Alıştırmanın Amacı ▸ Otoyol ve köprü geçiş ücretlerine yapılan zamları konu alan aşağıdaki metni, tek bir harfini bile değiştirmeden baştan sona kopyalayın.

Okuma Parçası ▸
....

Cumhurbaşkanı Erdoğan’ın kesin sözüne rağmen zam kararı alındığına göre Hazine tamtakır ve maliye çok zorda olmalıydı.
Neyse ki, devreye Reis girdi ve sözünü tutacağını gösterdi. Alınan zam kararını yılbaşından sonrasına erteledi. Hatta 25 Ekim günü geçişlerinden zamlı tarifeye göre para kesildiğinden aradaki farkın geçiş yapan vatandaşlara geri ödeneceği de müjdelendi. Böylece “Hazine tamtakır” algısına da izin verilmemiş oldu.
Ama bu olanlar “bir devlet böyle mi yönetilir?” diye düşünmemize yol açtı.
***************************
İlkel Bir Yönetim Anlayışı
Karayolları Genel Müdürlüğü’nün duyurduğu otoyol ve köprü geçiş ücretlerine yapılan zamların, uygulanmaya başladıktan sonra, Cumhurbaşkanı tarafından ertelenmesi bir yönetim zihniyetini gösteren örnek bir vakadır. Cumhurbaşkanlığı sistemine geçtikten sonra daha sık yaşadığımız ilkel yönetim uygulamalarından biridir.
CB Erdoğan, zaman zaman, emrinde görev yapan birimlerin, bazı kamu hizmetlerinin fiyatlarını, bazı vergileri artıran kararlarını değiştiriyor. Ya uygulanma tarihini erteliyor veya zam oranlarını düşürüyor. Vatandaşa “kaybettiği eşeğini bulma duygusu” yaşatıyor.
Oysaki olması gereken devletin kurumları içindeki uzmanlar, ihtiyaçlar ve imkanları göz önünde tutan kapsamlı çalışmalar yapar ve getirisi götürüsünden en yüksek seçeneği seçerek uygulamaya koymak üzere onaya sunar.
Üst makamın teknik çalışmanın sonucunu değiştiren müdahalelerinin yanlış olma ihtimali daha büyüktür. Çünkü rakamlara göre değil duygulara göre alınan kararlardır.

....

(Kayıtlı veri girdileri)
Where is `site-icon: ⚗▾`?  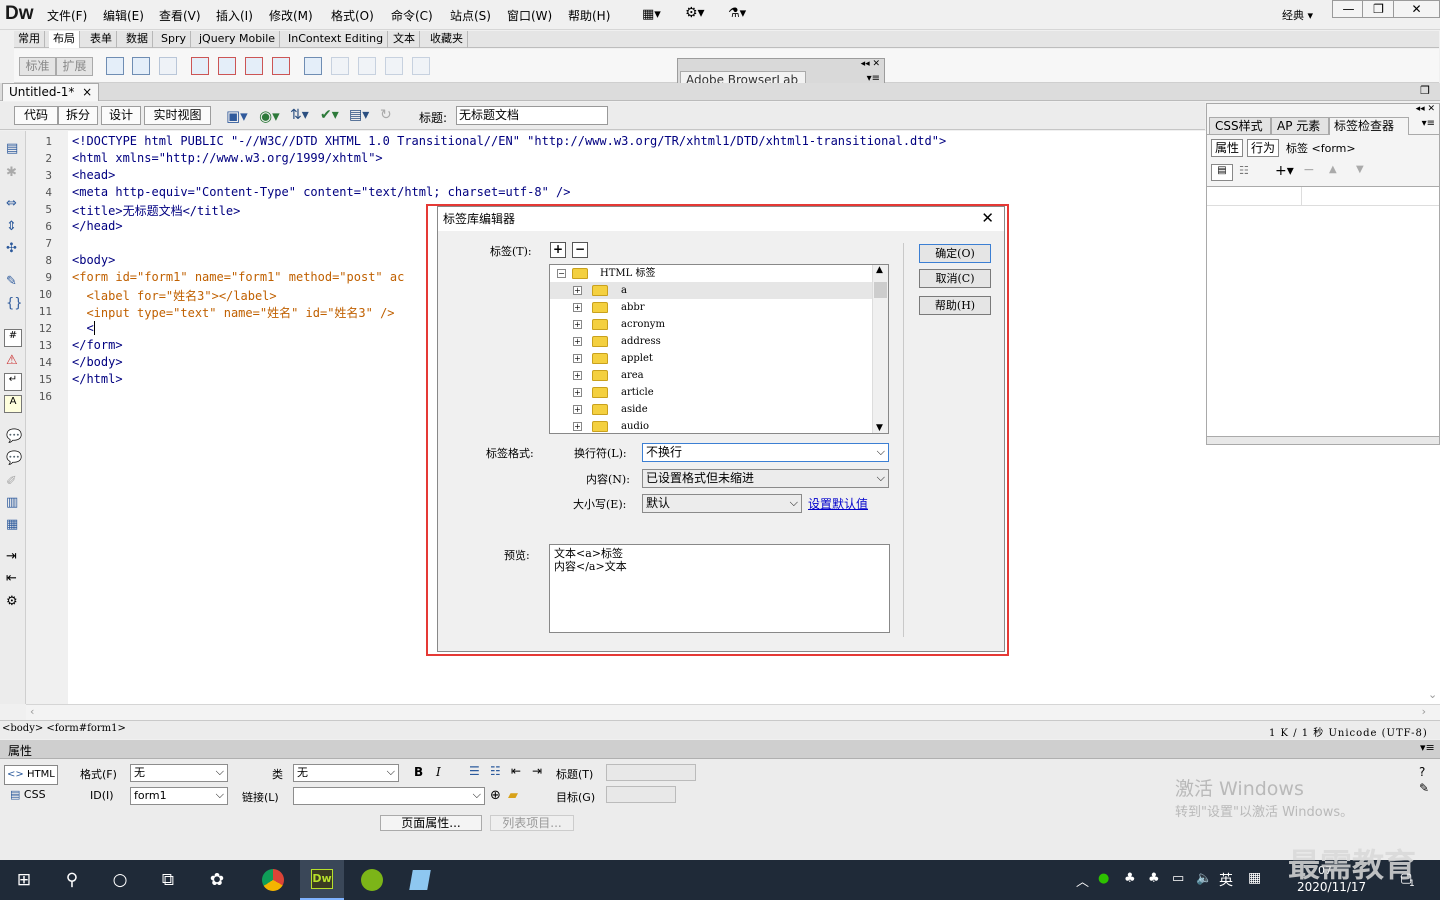 site-icon: ⚗▾ is located at coordinates (737, 14).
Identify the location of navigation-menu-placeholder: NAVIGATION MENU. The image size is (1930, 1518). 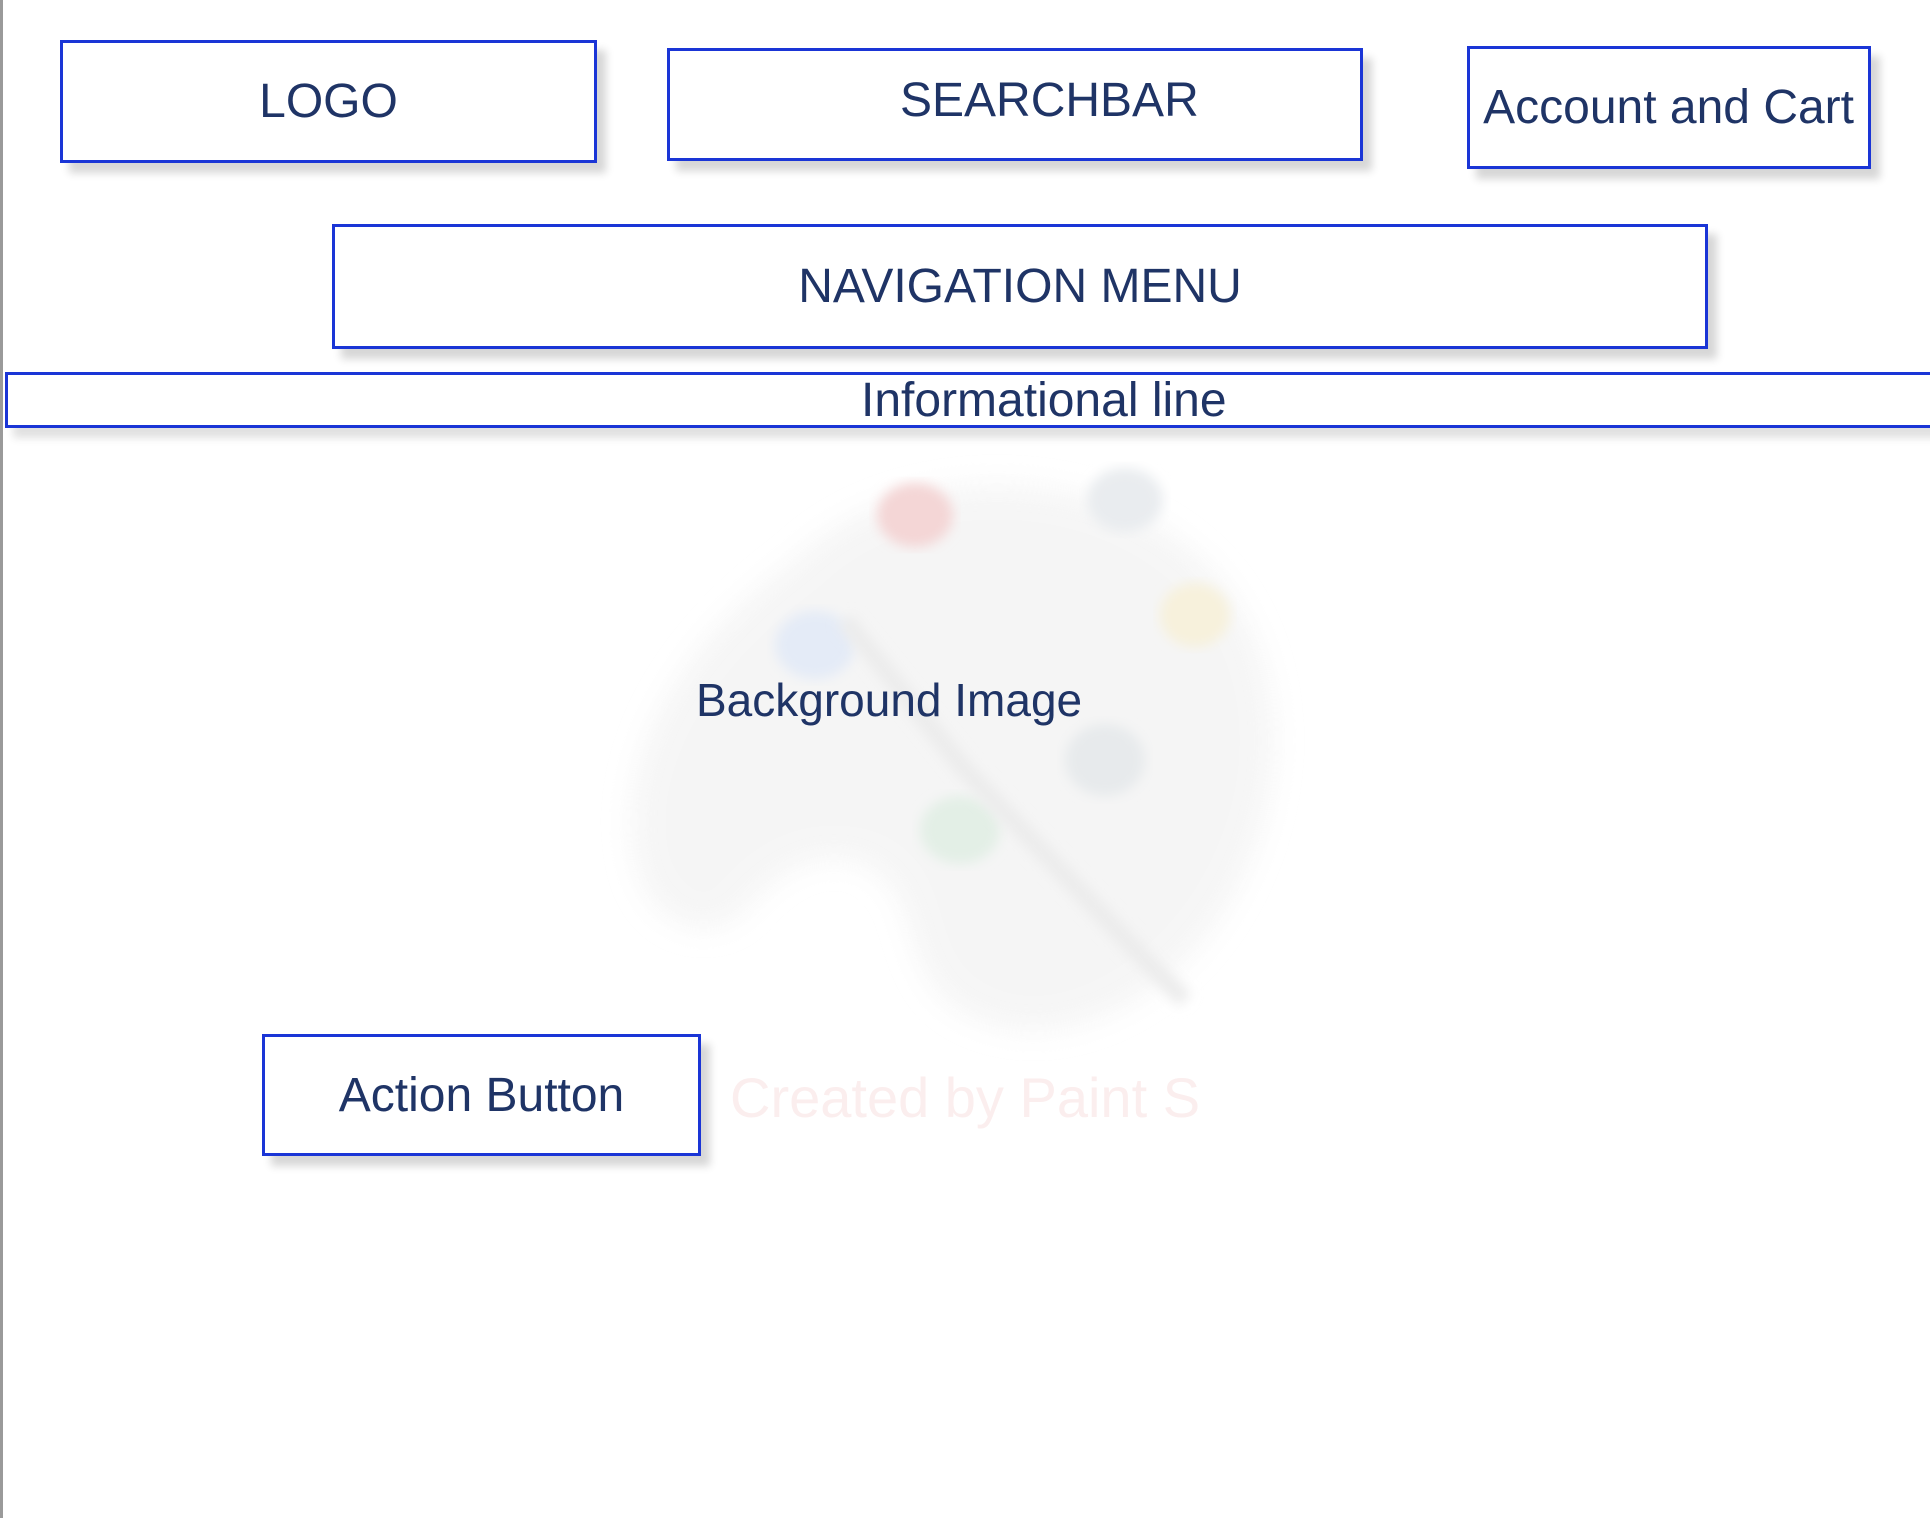
(1020, 286).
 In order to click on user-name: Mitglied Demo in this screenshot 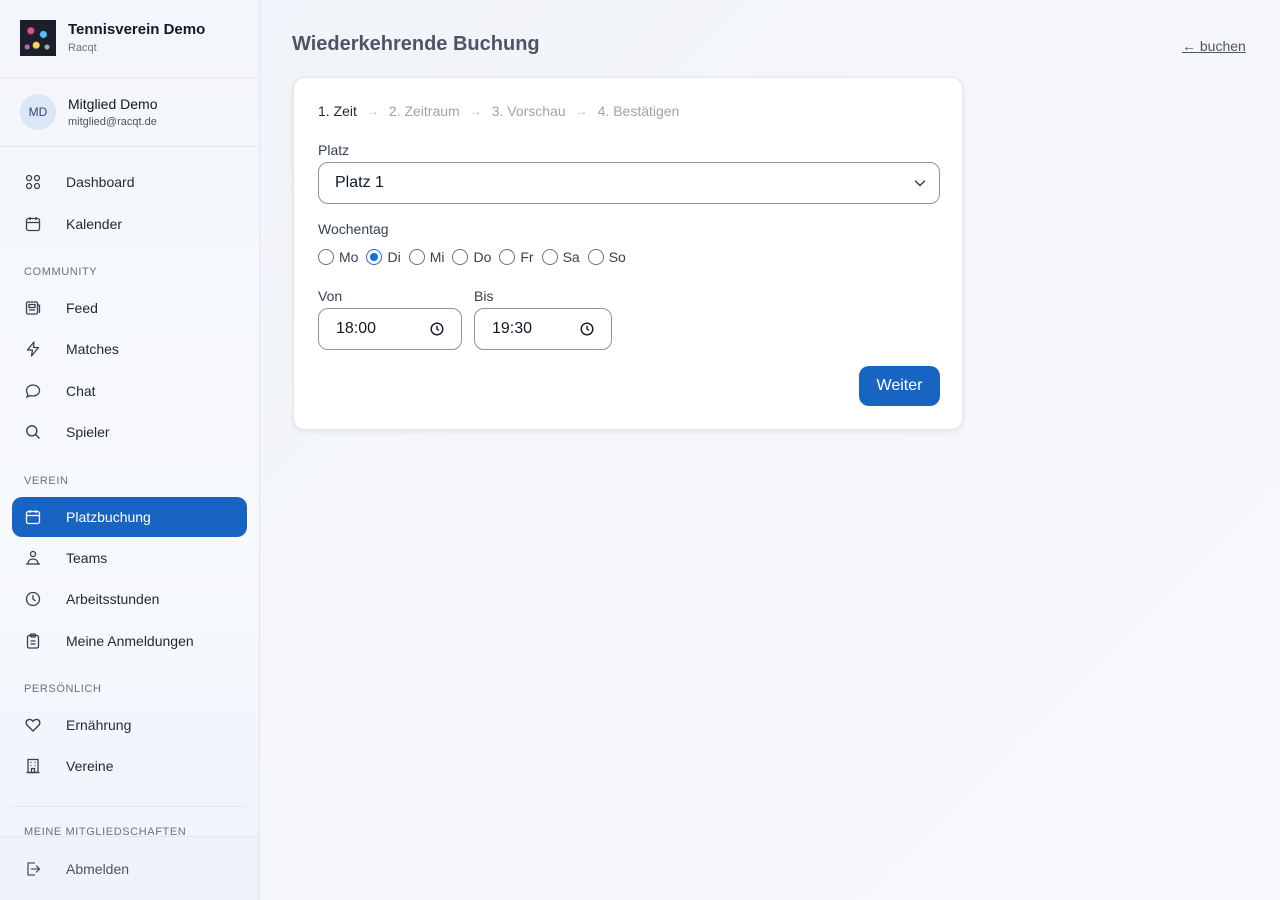, I will do `click(113, 104)`.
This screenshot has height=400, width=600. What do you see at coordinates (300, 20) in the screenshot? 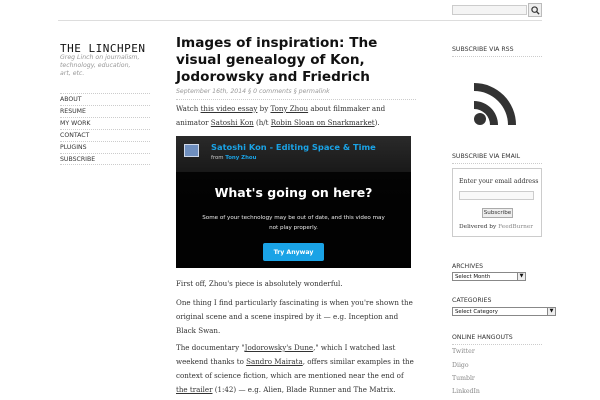
I see `header-divider` at bounding box center [300, 20].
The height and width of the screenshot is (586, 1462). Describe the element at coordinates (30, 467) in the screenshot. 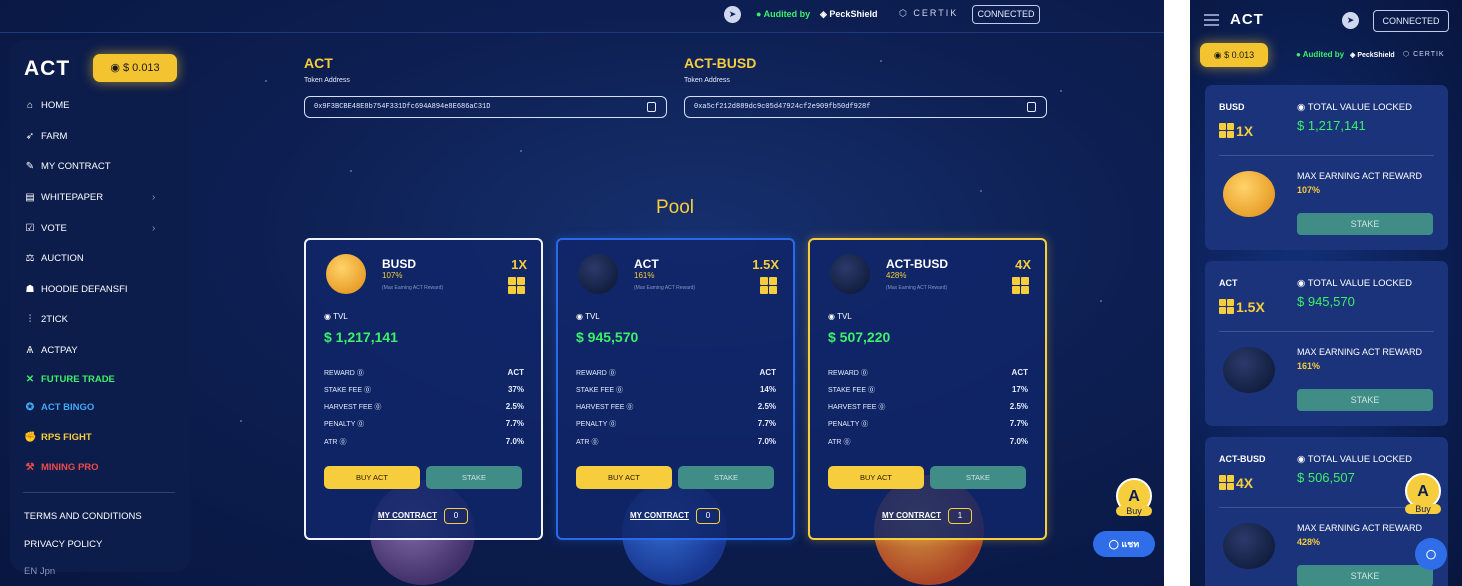

I see `mining-icon: ⚒` at that location.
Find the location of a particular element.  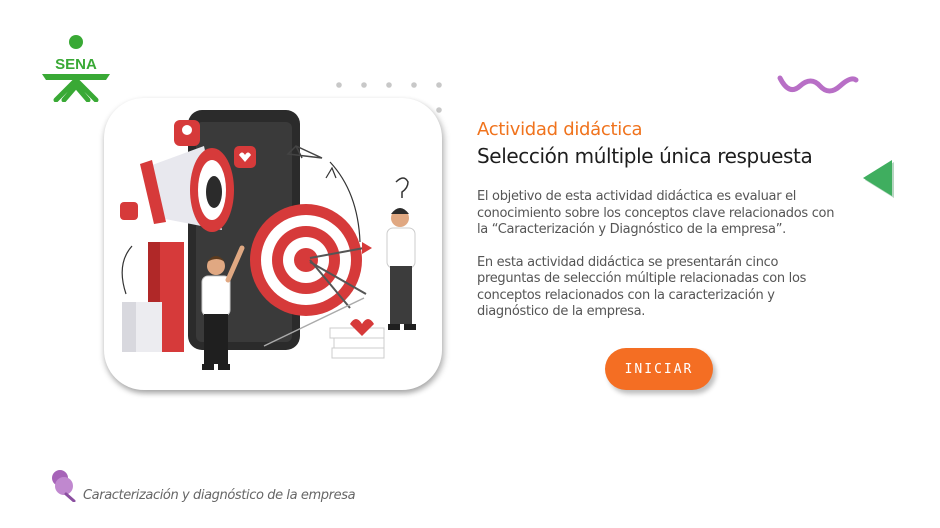

triangle-left-icon is located at coordinates (878, 179).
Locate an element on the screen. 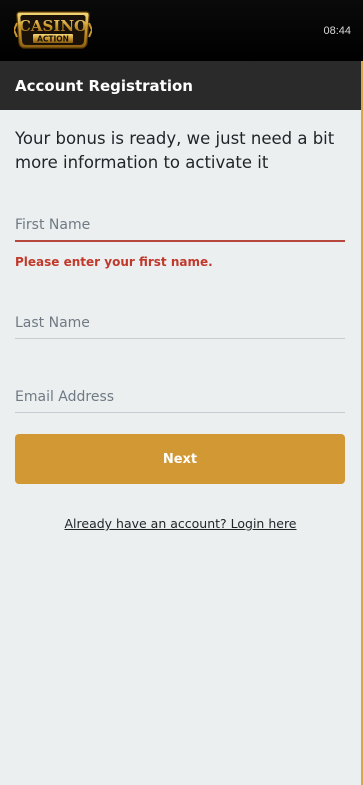 This screenshot has width=363, height=785. last-name-input is located at coordinates (180, 323).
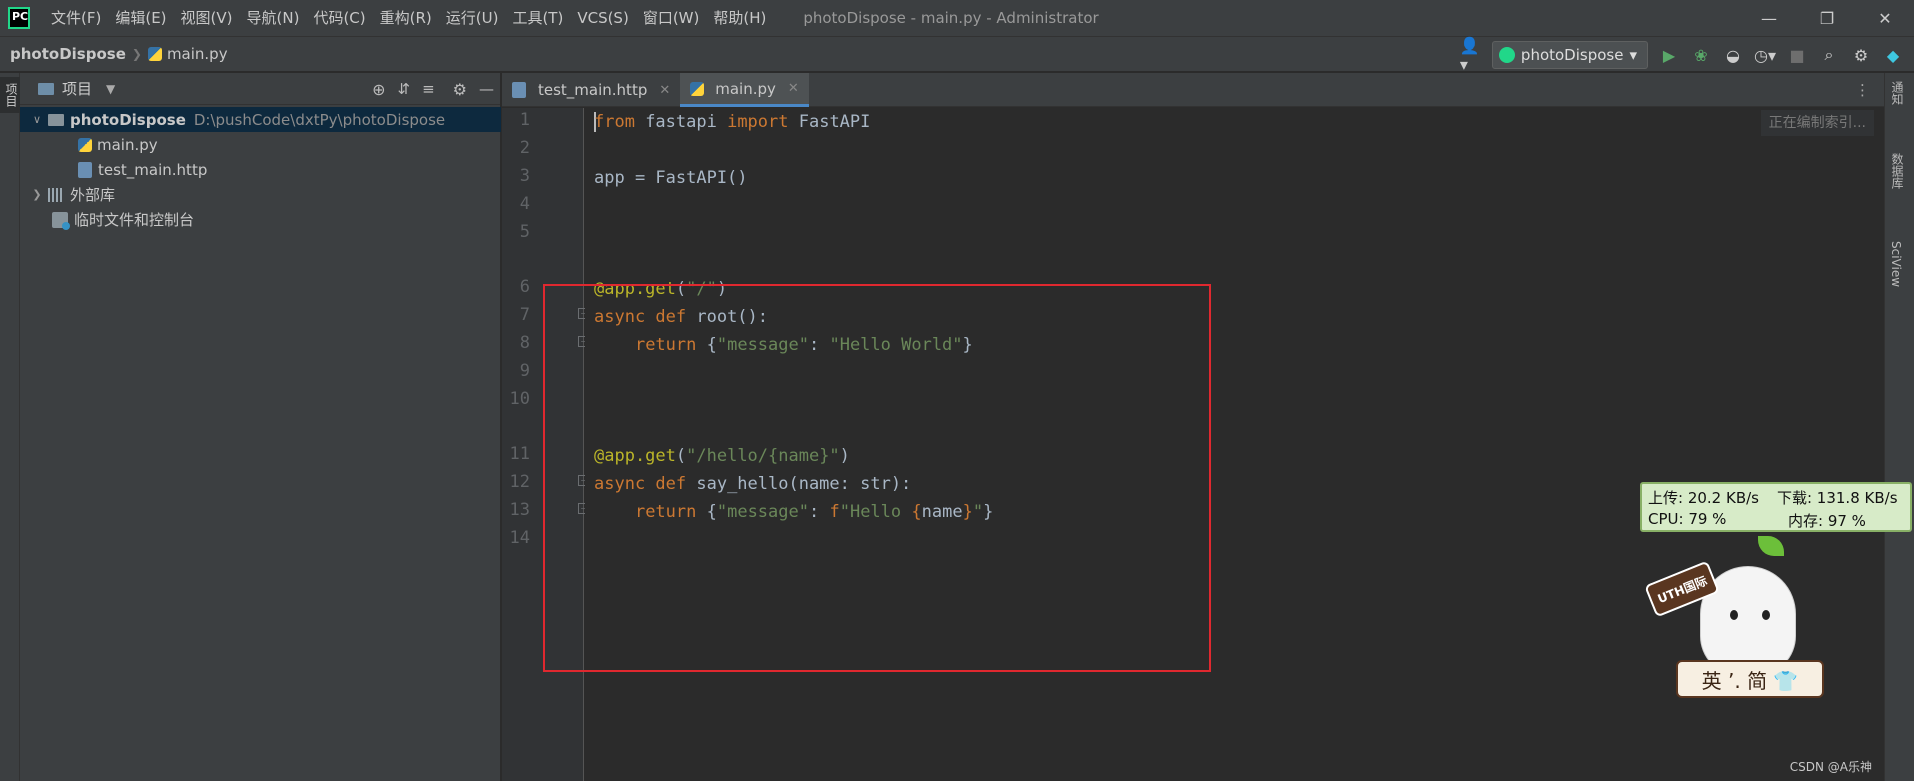  I want to click on tree-scratches-label: 临时文件和控制台, so click(134, 220).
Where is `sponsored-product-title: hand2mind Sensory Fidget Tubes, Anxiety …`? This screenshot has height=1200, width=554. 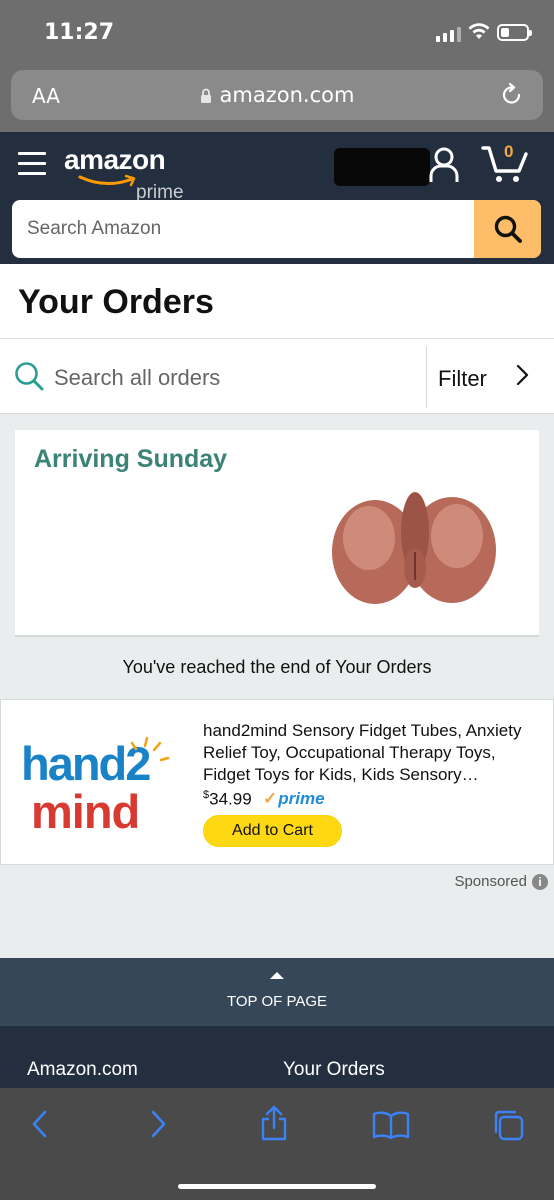 sponsored-product-title: hand2mind Sensory Fidget Tubes, Anxiety … is located at coordinates (373, 753).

....

Cevap ▸
Cumhurbaşkanı Erdoğan’ın kesin sözüne rağmen zam kararı alındığına göre Hazine tamtakır ve maliye çok zorda olmalıydı.
Neyse ki, devreye Reis girdi ve sözünü tutacağını gösterdi. Alınan zam kararını yılbaşından sonrasına erteledi. Hatta 25 Ekim günü geçişlerinden zamlı tarifeye göre para kesildiğinden aradaki farkın geçiş yapan vatandaşlara geri ödeneceği de müjdelendi. Böylece “Hazine tamtakır” algısına da izin verilmemiş oldu.
Ama bu olanlar “bir devlet böyle mi yönetilir?” diye düşünmemize yol açtı.
***************************
İlkel Bir Yönetim Anlayışı
Karayolları Genel Müdürlüğü’nün duyurduğu otoyol ve köprü geçiş ücretlerine yapılan zamların, uygulanmaya başladıktan sonra, Cumhurbaşkanı tarafından ertelenmesi bir yönetim zihniyetini gösteren örnek bir vakadır. Cumhurbaşkanlığı sistemine geçtikten sonra daha sık yaşadığımız ilkel yönetim uygulamalarından biridir.
CB Erdoğan, zaman zaman, emrinde görev yapan birimlerin, bazı kamu hizmetlerinin fiyatlarını, bazı vergileri artıran kararlarını değiştiriyor. Ya uygulanma tarihini erteliyor veya zam oranlarını düşürüyor. Vatandaşa “kaybettiği eşeğini bulma duygusu” yaşatıyor.
Oysaki olması gereken devletin kurumları içindeki uzmanlar, ihtiyaçlar ve imkanları göz önünde tutan kapsamlı çalışmalar yapar ve getirisi götürüsünden en yüksek seçeneği seçerek uygulamaya koymak üzere onaya sunar.
Üst makamın teknik çalışmanın sonucunu değiştiren müdahalelerinin yanlış olma ihtimali daha büyüktür. Çünkü rakamlara göre değil duygulara göre alınan kararlardır.